Ambos temiam um recanto conhecido como “O Vale da Sombra”, local onde os adultos, assustadores como são, incutiam nas cabeças dos menores o mortal perigo de se encontrar por ali coisas estranhas e nada amistosas, como víboras e até, diziam os mais antigos, grotescas figuras de pesadelos. Ao cruzarem o temido local, o coraçãozinho da Menina parecia disparar. Ao pressentir o jovem, embora também temeroso, afirmou:

 -  Não tenha medo...não há nada perigoso por aqui...

A Pequena Isa, apreensiva, observando em todas as direções, esqueceu-se de olhar por onde pisava e .... tropeçou numa inoportuna pedra, caindo e gritando de dor.

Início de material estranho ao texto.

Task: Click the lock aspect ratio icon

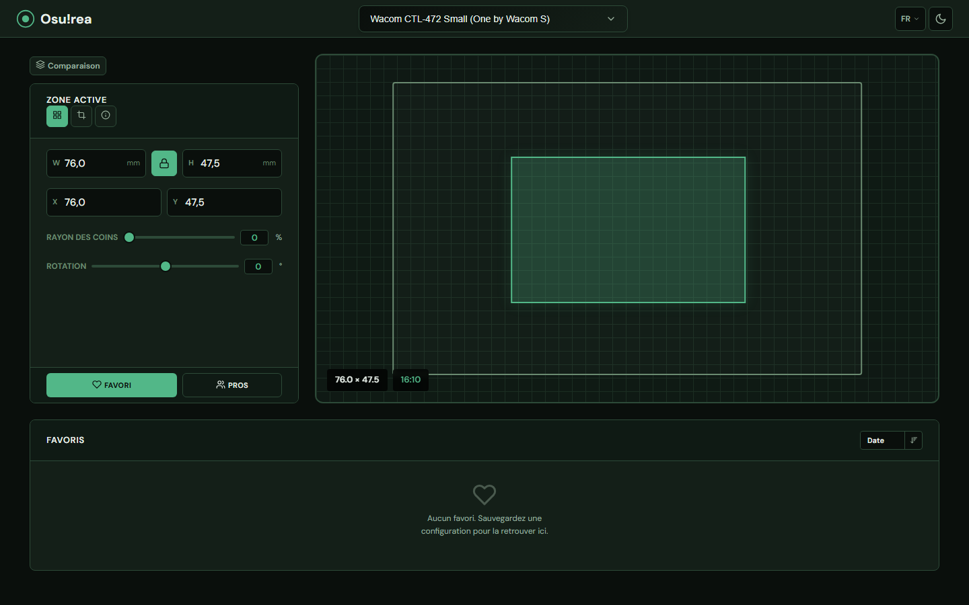Action: tap(164, 163)
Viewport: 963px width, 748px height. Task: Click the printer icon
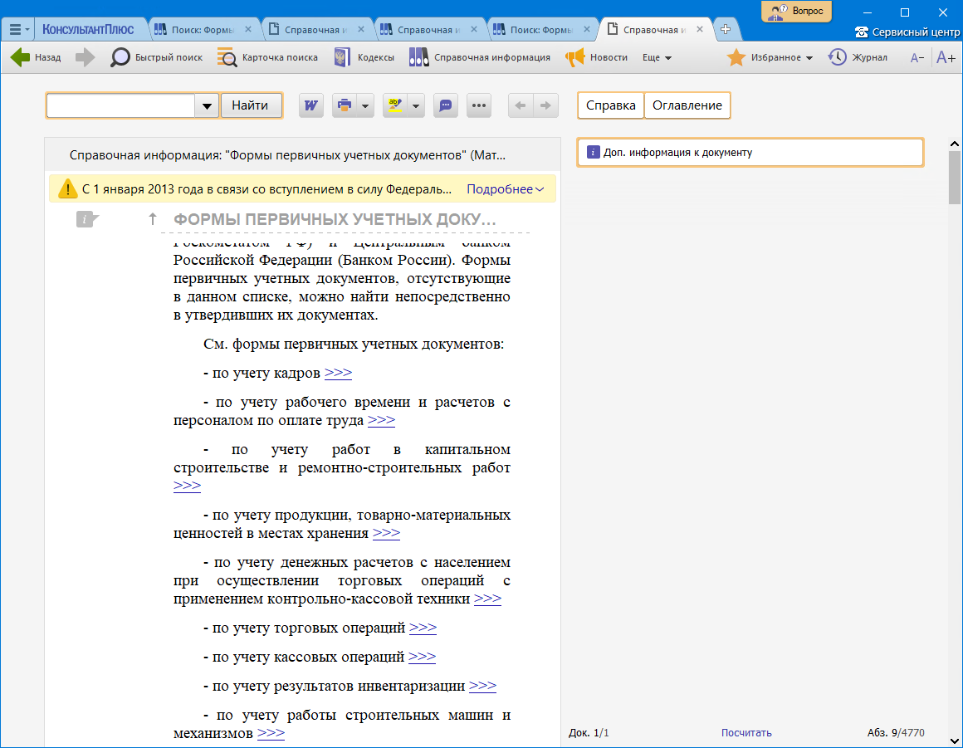point(344,105)
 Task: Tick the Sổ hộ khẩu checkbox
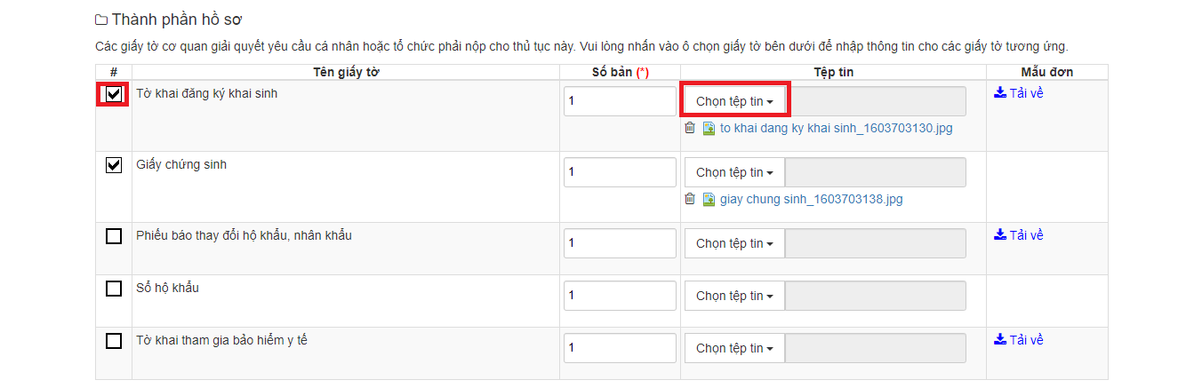pyautogui.click(x=114, y=289)
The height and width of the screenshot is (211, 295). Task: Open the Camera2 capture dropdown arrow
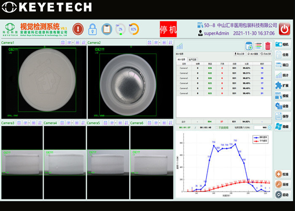click(x=158, y=43)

Desesperado, o Menino, sem saber o que fazer ao vê-la chorar,  visivelmente nervoso, ajoelhou-se ao seu lado, perguntado-lhe onde doía. Isa, chorando, apontou para o seu pé direito, vermelho pelo choque.

O coração do Menino nunca estivera tão acelerado, mas lembrou certa ocasião em que foi tratado de uma dor semelhante por um método chamado "carinho" por quem lhe aplicou. O lindo sorriso da Menina havia sido substituído pela lágrima e, mesmo de forma desajeitada, ele esfregou suas mãos sobre o pesinho da Amiga,  massageando-o e lhe aplicando ao final um carinhoso beijo no pesinho. Isa notou que nos olhos do Amigo algumas lágrimas se formavam, compreendendo a preocupação demonstrada pelo Menino por ela e não querendo magoá-lo, parou imediatamente de chorar e para surpresa do Amigo, começou a sorrir. Surpreendido pela repentina mudança de  sentimento, ele perguntou-lhe a razão do riso e ela lhe respondeu:

-  É que ....seus cabelos estão em pé... Você está parecendo um periquito....

Por um instante Yarlen analisou o que ouvira, enxugou as lágrimas com as mãos e imaginou que deveria estar mesmo gozado,  parecendo um... periquito e, também começou a rir e já um pouco aliviado por ver o cativante sorriso da Menina de volta, concluiu:

-  ...Devo estar mesmo gozado... hehehe... se a gente tivesse um espelho....?

-  Mas temos ... o Lago...! – Disse imediatamente Isa.

Esquecendo a dor e o choro, seguiram juntos para o lago, onde riram um do outro, observando as próprias imagens refletidas na água e as lágrimas de ambos cessaram por completo!